* EXERCISE OBJECTIVE:
Reproduce every line of the records below verbatim, omitting the pictures.

* EXTRACTED RECORDS:
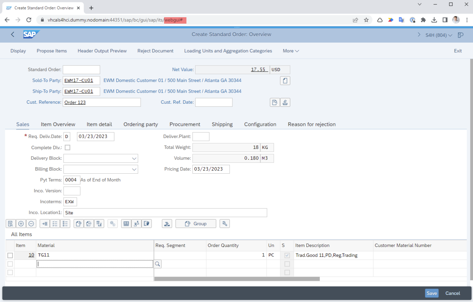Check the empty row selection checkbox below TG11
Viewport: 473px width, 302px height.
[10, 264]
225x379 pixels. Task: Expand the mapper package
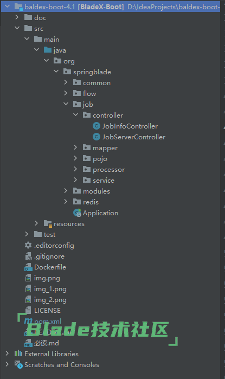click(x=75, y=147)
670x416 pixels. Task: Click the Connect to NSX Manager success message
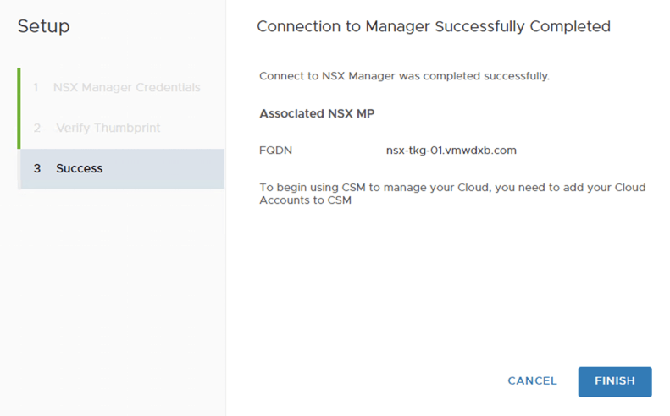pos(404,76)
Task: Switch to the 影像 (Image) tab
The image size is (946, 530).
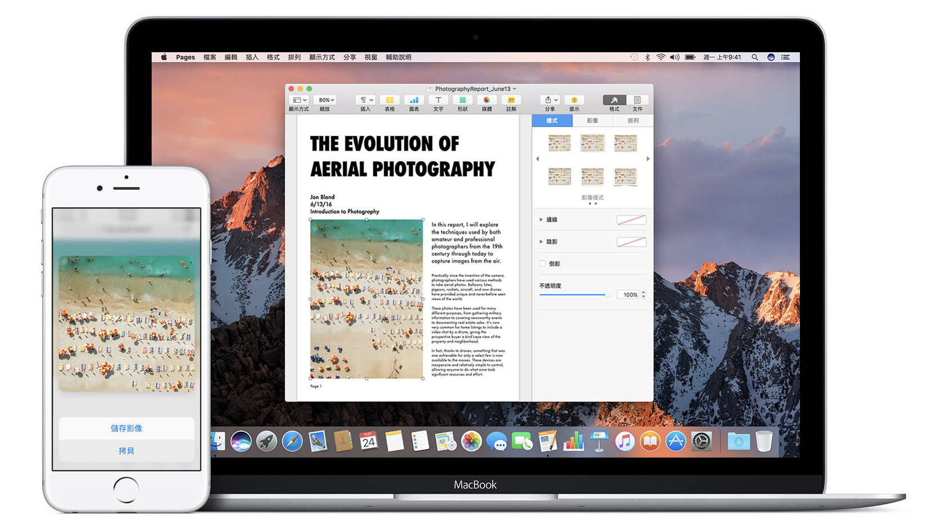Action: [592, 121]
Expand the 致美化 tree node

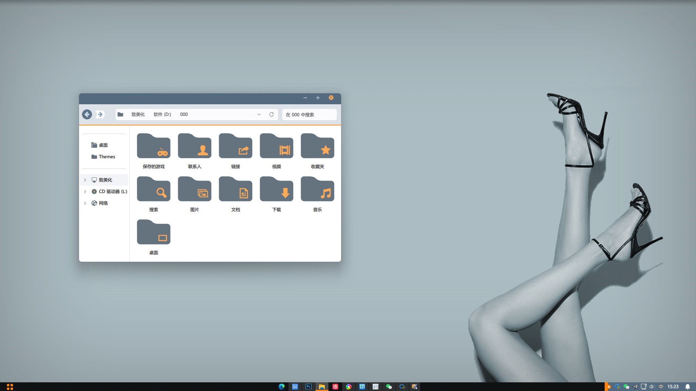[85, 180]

* RESULT FOR THIS EXERCISE:
Check the empty row selection checkbox below TG11
Viewport: 473px width, 302px height.
[10, 264]
225x379 pixels. Task: Expand the mapper package
click(x=75, y=147)
670x416 pixels. Task: Click the Connect to NSX Manager success message
pos(404,76)
Task: Switch to the 影像 (Image) tab
The image size is (946, 530).
Action: [592, 121]
Expand the 致美化 tree node

[85, 180]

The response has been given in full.